__TASK DETAILS__. Locate all lines in the data below that hold "count" and show them.

BEGIN PROVIDED MATERIAL

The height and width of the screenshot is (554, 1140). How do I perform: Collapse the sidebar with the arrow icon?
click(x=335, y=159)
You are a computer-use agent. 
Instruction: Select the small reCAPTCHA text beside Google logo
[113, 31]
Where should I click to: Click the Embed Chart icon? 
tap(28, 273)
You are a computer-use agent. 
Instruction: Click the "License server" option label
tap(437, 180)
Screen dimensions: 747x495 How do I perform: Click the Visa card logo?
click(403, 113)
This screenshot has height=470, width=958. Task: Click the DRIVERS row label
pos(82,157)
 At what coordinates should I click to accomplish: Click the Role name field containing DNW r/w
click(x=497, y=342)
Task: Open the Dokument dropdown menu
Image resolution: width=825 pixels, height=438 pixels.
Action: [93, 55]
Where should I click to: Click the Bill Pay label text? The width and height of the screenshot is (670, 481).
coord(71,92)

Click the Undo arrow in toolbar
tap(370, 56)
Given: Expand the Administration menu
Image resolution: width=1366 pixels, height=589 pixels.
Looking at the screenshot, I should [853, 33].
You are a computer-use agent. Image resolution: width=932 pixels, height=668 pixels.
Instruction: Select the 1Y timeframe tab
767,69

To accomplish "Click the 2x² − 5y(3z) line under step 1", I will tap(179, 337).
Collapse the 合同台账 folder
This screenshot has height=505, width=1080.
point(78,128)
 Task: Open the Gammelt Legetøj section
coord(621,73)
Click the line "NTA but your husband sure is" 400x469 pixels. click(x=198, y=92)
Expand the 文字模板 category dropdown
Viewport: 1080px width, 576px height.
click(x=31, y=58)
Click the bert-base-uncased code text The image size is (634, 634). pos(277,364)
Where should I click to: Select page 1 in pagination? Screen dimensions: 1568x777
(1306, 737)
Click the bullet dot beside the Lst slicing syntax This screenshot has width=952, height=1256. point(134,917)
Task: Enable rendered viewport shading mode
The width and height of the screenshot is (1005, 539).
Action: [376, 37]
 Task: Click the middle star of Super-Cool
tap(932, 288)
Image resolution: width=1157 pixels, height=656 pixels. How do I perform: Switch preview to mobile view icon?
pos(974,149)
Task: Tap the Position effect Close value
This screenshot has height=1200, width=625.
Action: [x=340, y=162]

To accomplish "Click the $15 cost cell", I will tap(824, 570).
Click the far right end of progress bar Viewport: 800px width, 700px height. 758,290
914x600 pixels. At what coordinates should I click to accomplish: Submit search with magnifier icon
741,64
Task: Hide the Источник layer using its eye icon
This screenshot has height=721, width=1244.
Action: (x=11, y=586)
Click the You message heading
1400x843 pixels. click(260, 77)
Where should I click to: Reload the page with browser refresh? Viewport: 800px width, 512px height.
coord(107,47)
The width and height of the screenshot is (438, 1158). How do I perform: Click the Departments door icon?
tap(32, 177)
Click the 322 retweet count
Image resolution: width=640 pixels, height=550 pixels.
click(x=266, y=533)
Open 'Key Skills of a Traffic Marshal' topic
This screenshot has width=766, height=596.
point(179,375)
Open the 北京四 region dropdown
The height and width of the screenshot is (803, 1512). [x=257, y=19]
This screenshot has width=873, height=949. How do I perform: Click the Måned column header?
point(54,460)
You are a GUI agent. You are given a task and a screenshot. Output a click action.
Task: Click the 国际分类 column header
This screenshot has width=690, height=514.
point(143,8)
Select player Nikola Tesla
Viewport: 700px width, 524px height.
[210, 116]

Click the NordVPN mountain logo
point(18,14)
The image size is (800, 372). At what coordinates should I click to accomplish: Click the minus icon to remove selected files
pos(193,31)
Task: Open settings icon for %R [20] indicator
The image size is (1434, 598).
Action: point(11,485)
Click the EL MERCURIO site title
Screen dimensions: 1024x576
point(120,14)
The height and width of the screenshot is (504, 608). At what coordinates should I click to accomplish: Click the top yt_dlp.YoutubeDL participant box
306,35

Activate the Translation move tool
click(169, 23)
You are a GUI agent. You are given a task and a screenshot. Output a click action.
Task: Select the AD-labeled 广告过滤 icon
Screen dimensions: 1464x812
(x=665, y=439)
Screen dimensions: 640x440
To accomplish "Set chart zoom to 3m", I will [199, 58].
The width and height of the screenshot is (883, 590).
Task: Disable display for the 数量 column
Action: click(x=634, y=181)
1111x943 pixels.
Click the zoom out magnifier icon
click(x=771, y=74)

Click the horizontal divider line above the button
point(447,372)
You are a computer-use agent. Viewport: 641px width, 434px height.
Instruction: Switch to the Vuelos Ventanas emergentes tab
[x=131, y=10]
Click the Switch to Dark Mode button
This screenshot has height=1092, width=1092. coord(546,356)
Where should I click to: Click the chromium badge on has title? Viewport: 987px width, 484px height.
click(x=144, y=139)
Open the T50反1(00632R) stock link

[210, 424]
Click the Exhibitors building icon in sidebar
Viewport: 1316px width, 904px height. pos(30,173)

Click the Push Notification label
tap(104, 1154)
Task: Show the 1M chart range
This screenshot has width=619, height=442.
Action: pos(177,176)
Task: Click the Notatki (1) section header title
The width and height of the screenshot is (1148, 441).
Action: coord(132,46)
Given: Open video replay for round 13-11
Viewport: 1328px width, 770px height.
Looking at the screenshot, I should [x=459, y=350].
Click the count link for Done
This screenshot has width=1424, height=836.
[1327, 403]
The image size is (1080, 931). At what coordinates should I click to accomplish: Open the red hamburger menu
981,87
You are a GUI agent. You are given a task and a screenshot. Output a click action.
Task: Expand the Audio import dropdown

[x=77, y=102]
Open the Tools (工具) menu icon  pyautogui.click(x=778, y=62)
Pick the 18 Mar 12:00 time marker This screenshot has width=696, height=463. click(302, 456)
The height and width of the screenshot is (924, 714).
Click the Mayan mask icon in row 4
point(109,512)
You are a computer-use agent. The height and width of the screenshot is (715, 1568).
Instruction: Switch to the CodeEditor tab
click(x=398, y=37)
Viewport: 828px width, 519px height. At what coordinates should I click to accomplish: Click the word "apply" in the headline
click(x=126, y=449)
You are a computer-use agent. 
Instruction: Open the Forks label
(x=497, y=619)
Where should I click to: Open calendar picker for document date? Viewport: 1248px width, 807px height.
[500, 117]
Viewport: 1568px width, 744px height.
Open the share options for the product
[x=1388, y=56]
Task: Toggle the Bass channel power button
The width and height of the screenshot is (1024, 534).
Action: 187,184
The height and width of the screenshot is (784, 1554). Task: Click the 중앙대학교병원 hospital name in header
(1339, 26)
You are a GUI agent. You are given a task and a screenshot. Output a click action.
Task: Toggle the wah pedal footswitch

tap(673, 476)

END PROVIDED MATERIAL

__EXERCISE SOLUTION__.
Click the 322 retweet count
Click the count link for Done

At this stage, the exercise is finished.